* Records supplied *

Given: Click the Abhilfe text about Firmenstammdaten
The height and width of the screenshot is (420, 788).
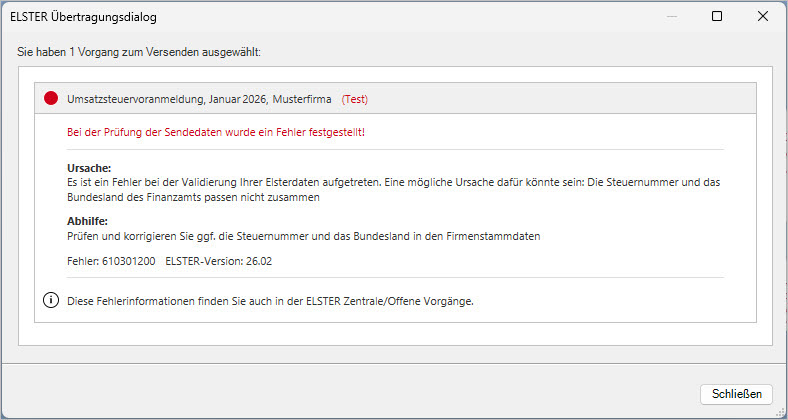Looking at the screenshot, I should pos(308,235).
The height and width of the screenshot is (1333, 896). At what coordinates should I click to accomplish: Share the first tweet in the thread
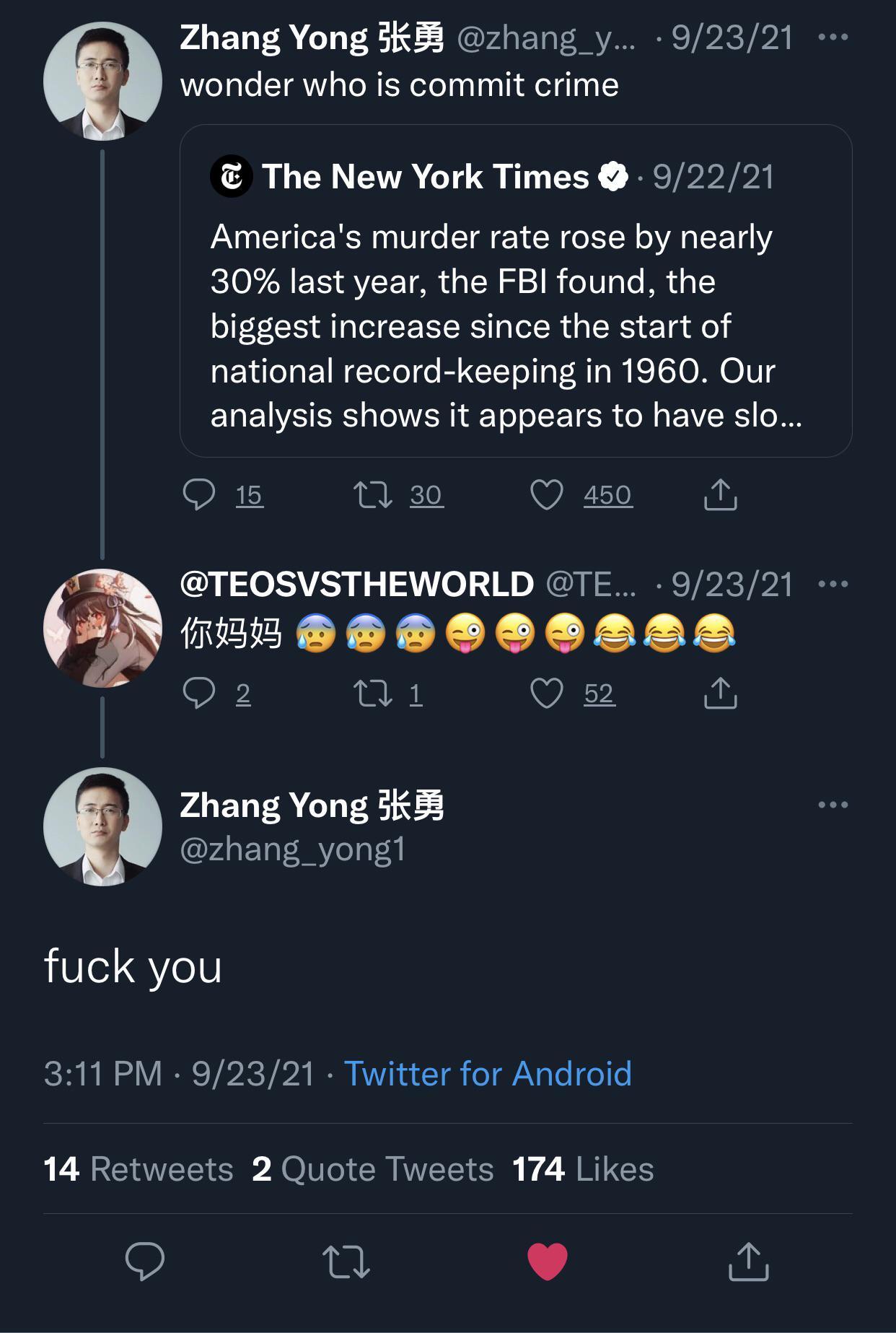(720, 495)
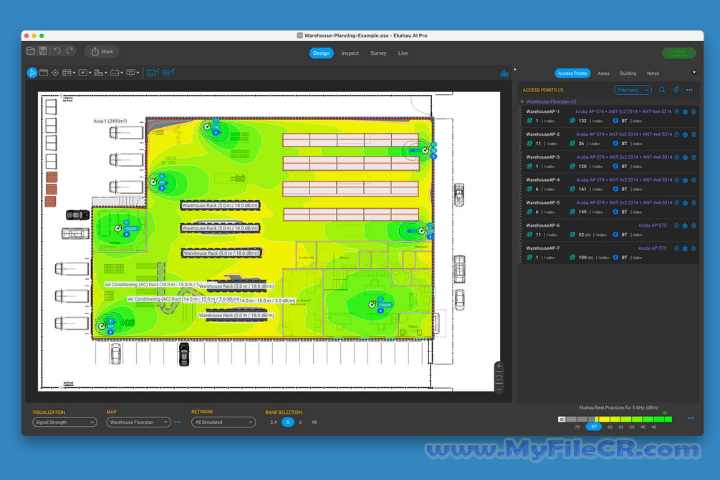
Task: Click the open folder icon
Action: point(31,51)
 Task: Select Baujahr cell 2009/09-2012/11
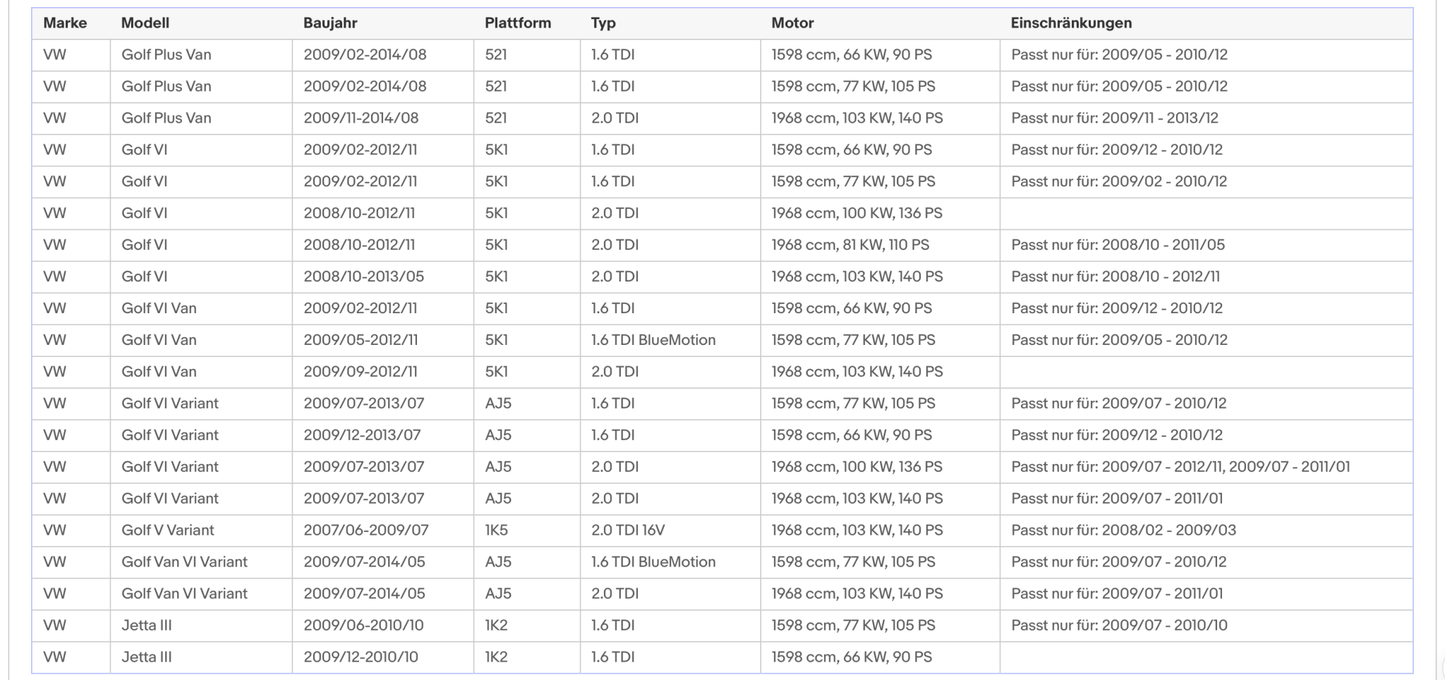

* What you will do *
Without the pictures, transcribe the listing exactly as it stands.

* Your response *
Given: Click the Abhilfe text about Firmenstammdaten
The height and width of the screenshot is (420, 788).
Looking at the screenshot, I should pos(308,235).
The height and width of the screenshot is (1333, 896). At what coordinates should I click to accomplish: Share the first tweet in the thread
(720, 495)
Task: Click the open folder icon
Action: point(31,51)
 Task: Select Baujahr cell 2009/09-2012/11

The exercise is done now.